Genus of flowering plants

Benthamiella is a genus of plants in the family Solanaceae, native to Patagonia in southern South America. Its species have been described as "attractive, small, cushion plants".

==Description==
All the species of Benthamiella are low-growing cushions or mats, with small overlapping leaves, and flowers with short or no stems, appearing within or just above the leaves. The flowers are typical of those of the Solanaceae (nightshade family), being tubular with five free lobes at the end. Most species have white or pale yellow flowers, although deeper yellows are found and Benthamiella nordenskioldii may have flowers tinged with violet.

==Taxonomy==
The genus was first described in 1883 by Carlo Luigi Spegazzini. The name commemorates George Bentham, whose great work (with Joseph Dalton Hooker), Genera Plantarum, setting out the "Bentham & Hooker system", was completed in that year.
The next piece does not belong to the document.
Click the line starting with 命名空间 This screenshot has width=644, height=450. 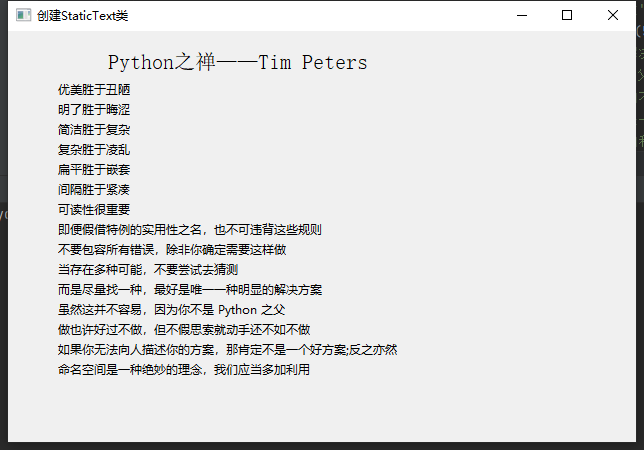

Two species, Benthamiella azorella and Benthamiella spegazziniana, were at one time placed in a separate genus Saccardophytum, on the basis of two rather than five exserted stamens (i.e. stamens appearing outside the flower tube). They are now considered to be part of Benthamiella.

===Species===
As of April 2015, The Plant List accepts the following species:

- Benthamiella azorella (Skottsb.) C.Soriano
- Benthamiella azorelloides Speg.
- Benthamiella chubutensis C.Soriano
- Benthamiella graminifolia Skottsb.
- Benthamiella lanata C.Soriano
- Benthamiella longifolia Speg.
- Benthamiella nordenskioldii Dusén ex N.E.Br. (also spelt B. nordenskjoldii)
- Benthamiella patagonica Speg.
- Benthamiella pycnophylloides Speg.
- Benthamiella skottsbergii C.Soriano
- Benthamiella sorianoi S.Arroyo
- Benthamiella spegazziniana C.Soriano

==Distribution and habitat==
The genus is found only in Patagonia, split between Argentina and Chile, with the most species (nine) being found in the Argentine province of Santa Cruz.

Benthamiella species are found in treeless areas of open countryside, ranging from low-lying areas of central Patagonia to areas above 1000 m. Most receive 20–40 cm of rain a year. Only B. nordenskioldii is found in the alpine zone.

==Cultivation==
As of 2015, four species were in cultivation: B. azorella, B. longifolia, B. nordenskioldii and B. patagonica. The last of these grows and flowers well.